A time came when he felt that his will and skill were mature; that he was no longer an apprentice in the art of living, but a master craftsman. Tasks that had grown irksome and were felt to be a distraction from higher duties, he now abandoned. Goethe fled for a time to Italy, there to receive his degree in the high school of life, and to start upon a course of more advanced studies.
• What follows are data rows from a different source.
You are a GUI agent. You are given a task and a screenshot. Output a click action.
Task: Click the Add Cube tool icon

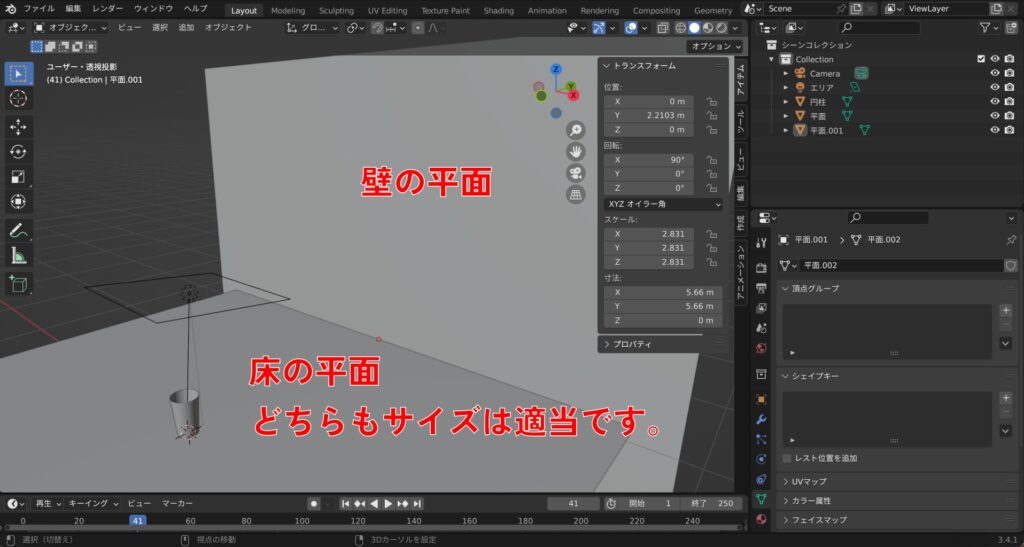click(x=19, y=284)
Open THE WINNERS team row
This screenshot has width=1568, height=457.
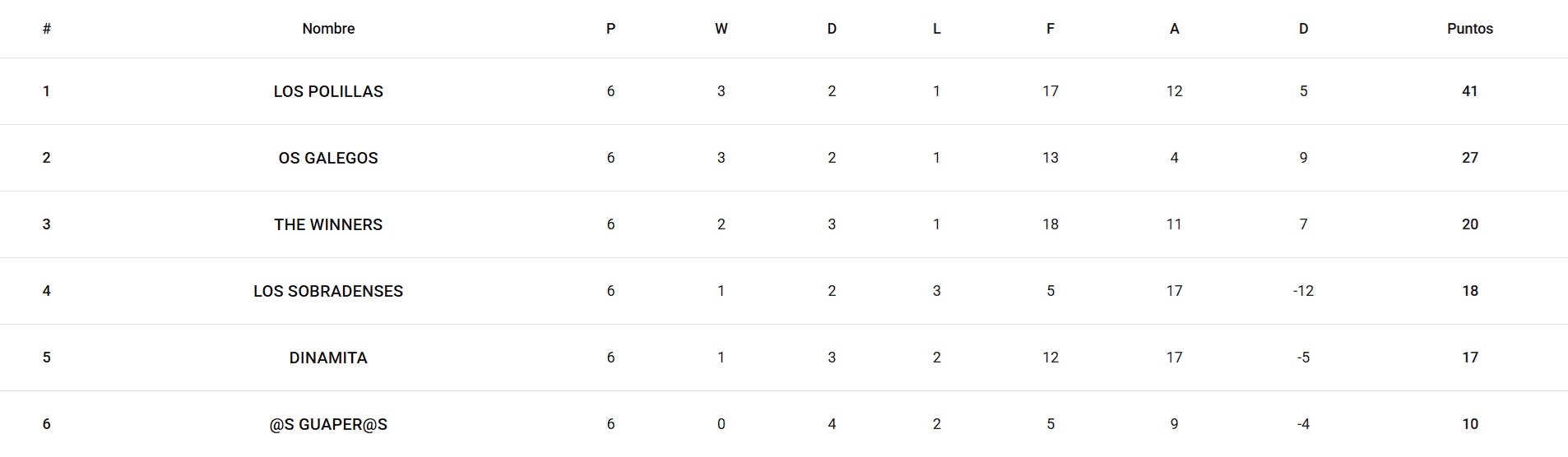click(328, 224)

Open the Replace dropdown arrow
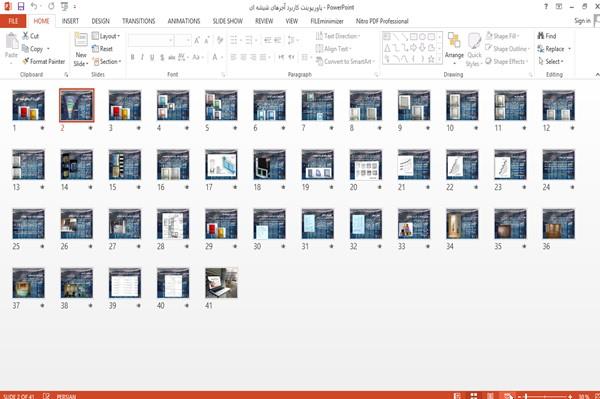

Thenceforward until his closing days the record is one of almost uninterrupted labor in his proper fields of literature, art, and science. "In Rome," he wrote, "I have for the first time found myself, for the first time come into harmony with myself, and grown happy and rational." He had found himself, because his passions and his intellect now co-operated; his pursuit of truth had all the ardor of a first love; his pursuit of beauty was not a fantastic chase, but was subject to rational law; and his effort after truth and his effort after beauty were alike supported by an adult will.
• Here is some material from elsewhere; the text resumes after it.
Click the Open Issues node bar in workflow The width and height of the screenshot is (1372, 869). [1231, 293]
His task, regarded as a whole, was to do over again the work of the Renascence. But whereas the Renascence had been a large national or European movement, advancing towards its ends partly through popular passions and a new enthusiasm, the work which Goethe accomplished was more an affair of intelligence, criticism, conscious self-direction. It was less of a flood sweeping away old dikes and dams, and more of a dawn quietly and gradually drawing back the borders of darkness and widening the skirts of light. A completely developed human being, for the uses of the world,--this was the ideal in which Goethe's thoughts centred, and towards which his most important writings constantly tend. A completely developed State or commonwealth should follow, as an ideal arising out of the needs and demands of a complete individual. Goethe knew that growth comes not by self-observation and self-analysis, but by exercise. Therefore he turned himself and would turn his disciples to action, to the objective world; and in order that this action may be profitable, it must be definite and within a limited sphere. He preaches self-renunciation; but the self-renunciation he commends is not self-mortification; it is the active self-abandonment of devotion to our appropriate work. Such is the teaching of 'Wilhelm Meister': it traces the progress of a youth far from extraordinary, yet having within him the capacity for growth, progress through a thousand errors and illusions, from splendid dreams to modest reality. Life is discovered by Wilhelm to be a difficult piece of scholarship. The cry for freedom in 'Goetz,' the limitless sigh of passion heard in 'Werther,' are heard no more. If freedom is to be attained, it can only be through obedience; if we are to "return to nature," it cannot be in Rousseau's way but through a wise art of living, an art not at odds with nature, but its complement:--

"This is an art which does mend nature--but The art itself is nature."